From the Department of Genetics (A.C., B.K.), University of Alabama at Birmingham; BioPharm Tech (K.J.), San Mateo, CA; Pediatric Oncology Branch (B.C.W.) and Dermatology Branch, Center for Cancer Research (D.C.P.), National Cancer Institute, NIH, Bethesda; Division of Oncology Products (D.C.) and Division of Dermatology and Dental Products (H.-S.K.), Food and Drug Administration, Silver Spring; and Department of Neurology (J.O.B., S.K.V.), The Neurofibromatosis Therapeutic Acceleration Program, The Johns Hopkins University School of Medicine, Baltimore, MD.
Neurology. 2018 Jul 10;91(2 Suppl 1):S31-S37. doi: 10.1212/WNL.0000000000005790.
Several clinical trials targeting cutaneous neurofibromas (cNF) have been conducted; however, none has resulted in meaningful changes to care. The Clinical Trial Design and Development subgroup's goals were to (1) define key considerations in the design of clinical trials for cNF, (2) summarize existing data in relation to these considerations, and (3) provide consensus recommendations about key elements of trial design to accelerate the clinical development of therapies for cNF.

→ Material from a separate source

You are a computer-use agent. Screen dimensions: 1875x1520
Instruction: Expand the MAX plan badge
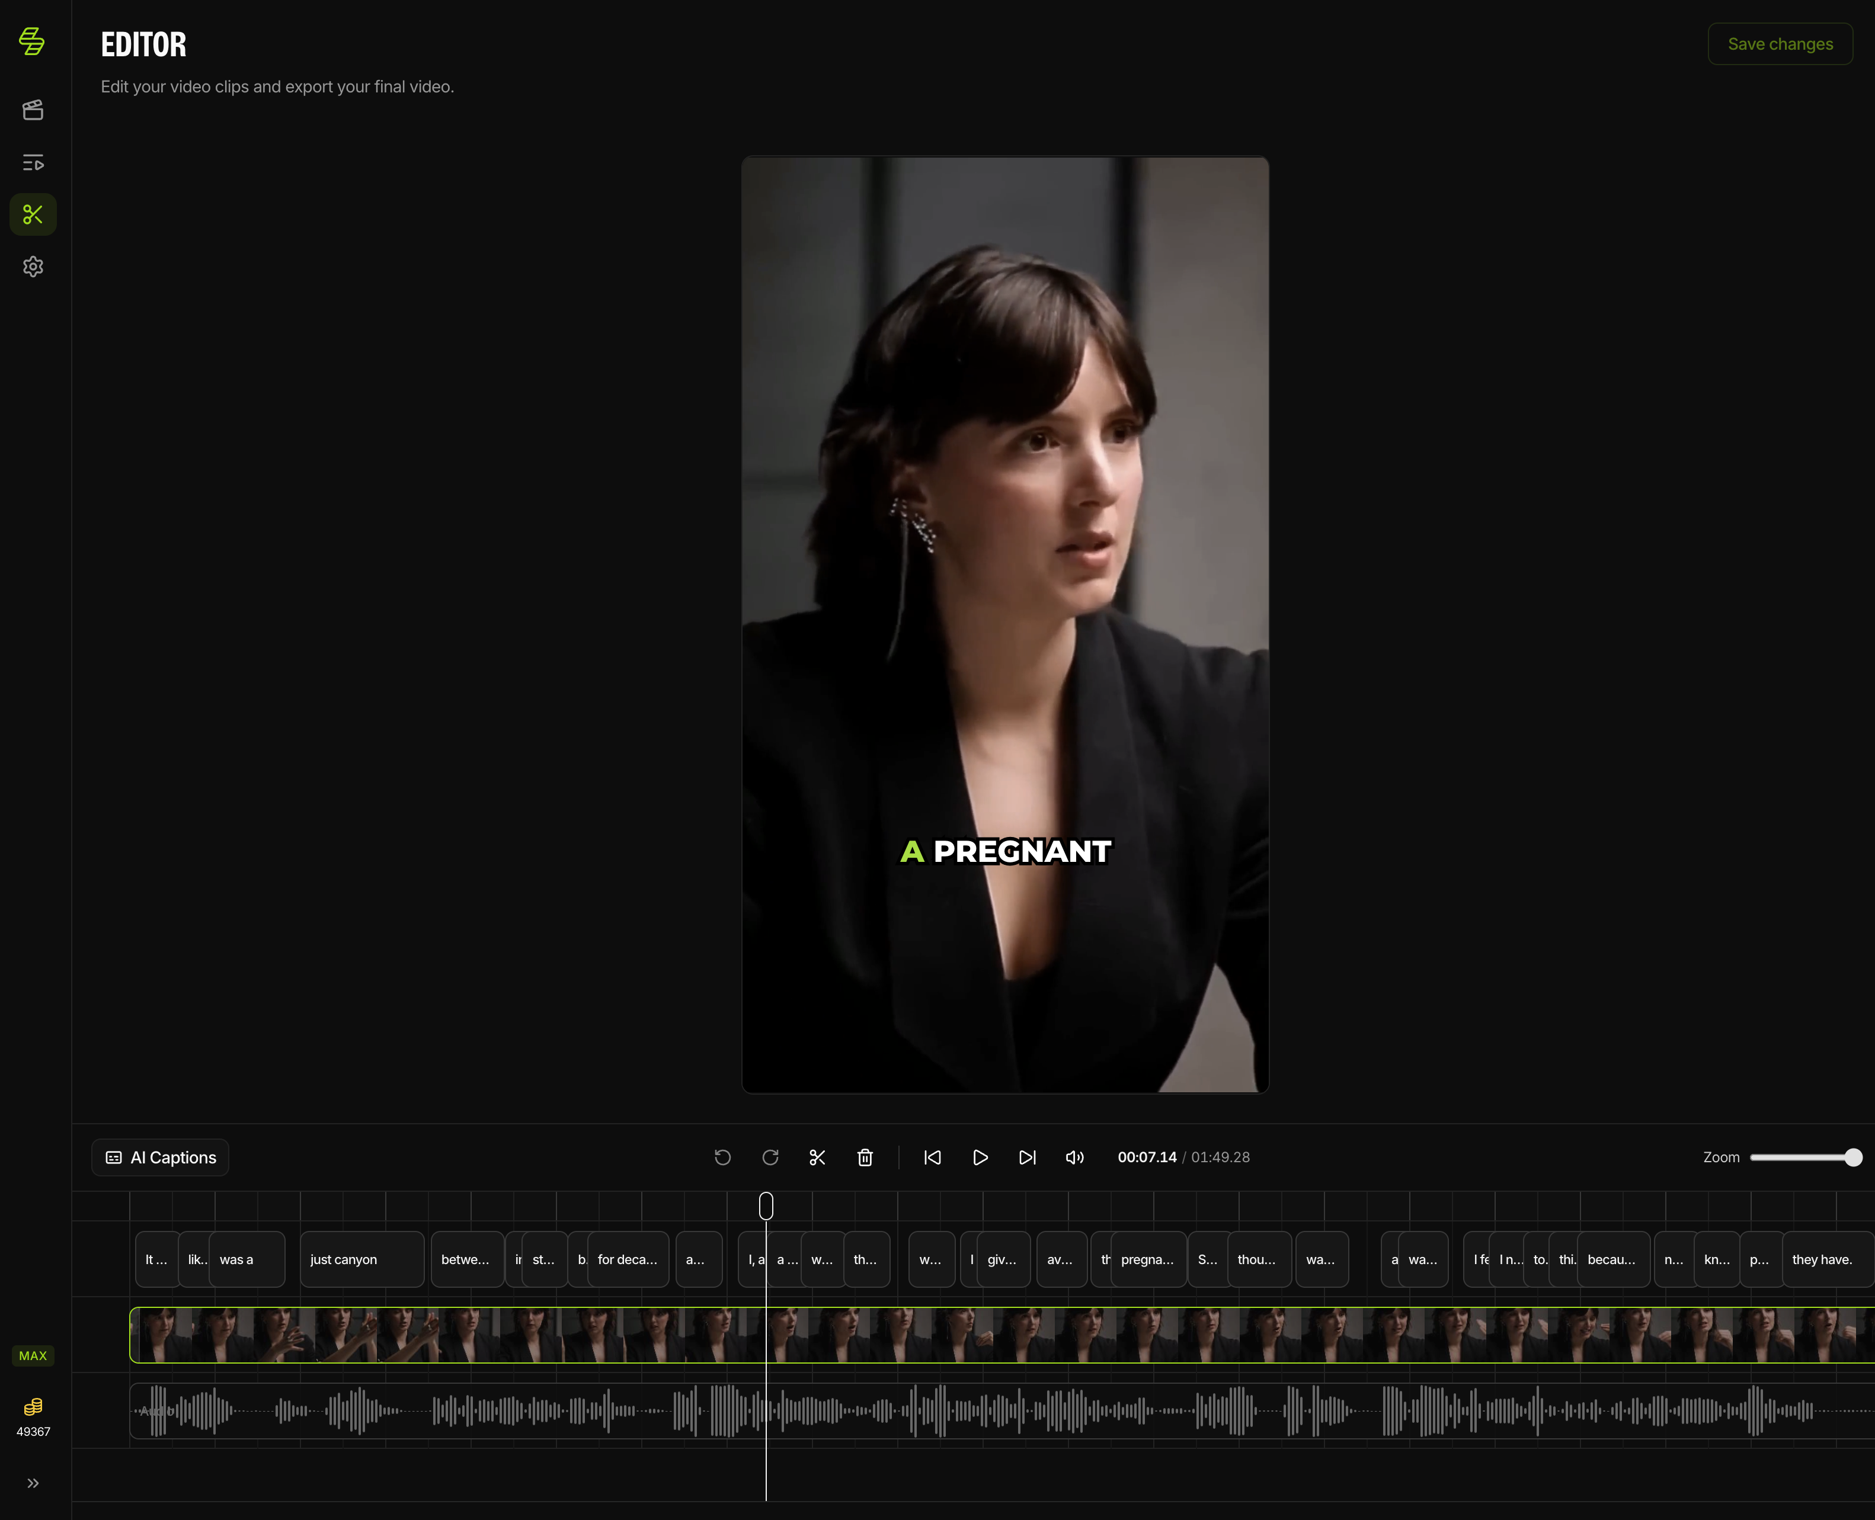click(32, 1355)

The subgroup, with experts from genetics, dermatology, neurology, oncology, and basic science, spanning academia, government research, and regulatory programs, and industry, reviewed published and unpublished data on clinical trials for cNF and other diseases in the skin. Discussions of these data resulted in formulation of a list of priority issues to address in order to develop efficient and effective clinical trials for cNF.
The subgroup identified 2 natural history studies of cNF, 4 priority outcome measures, and 6 patient-reported outcome tools for potential use in efficacy trials of cNF. Time to initiate intervention, patient eligibility, mechanism of action, route of administration, safety monitoring, and regulatory agency interactions were identified as key factors to consider when designing clinical trials for cNF.
Alignment on endpoints and methods for the measurement and quantification of cNF represent a priority for therapeutic development for cNF. Advances in technological methods and outcome tools utilized in other skin diseases may be applicable to cNF studies. Patient age is an important factor guiding trial design and clinical development path.
已经开展了多项针对皮肤神经纤维瘤(cNF)的临床试验;然而,没有一项试验对治疗方法产生了显著影响。临床试验设计和开发小组的目标是:(1)定义 cNF 临床试验设计中的关键考虑因素,(2)总结与这些考虑因素相关的现有数据,(3)提供关于临床试验设计关键要素的共识建议,以加速 cNF 治疗方法的临床开发。
该小组由来自遗传学、皮肤病学、神经病学、肿瘤学和基础科学领域的专家组成,涵盖了学术界、政府研究和监管计划以及行业,审查了关于 cNF 和皮肤其他疾病临床试验的已发表和未发表数据。对这些数据的讨论导致制定了一系列优先问题,以制定有效的 cNF 临床试验。
该小组确定了 2 项关于 cNF 的自然史研究、4 项优先终点评估和 6 项患者报告结局工具,用于 cNF 疗效试验的潜在应用。干预启动时间、患者资格、作用机制、给药途径、安全性监测和监管机构互动被确定为设计 cNF 临床试验时需要考虑的关键因素。
在 cNF 的治疗开发方面,优先考虑终点和方法,以测量和量化 cNF。其他皮肤病中使用的技术方法和结局工具的进步可能适用于 cNF 研究。患者年龄是指导试验设计和临床开发路径的重要因素。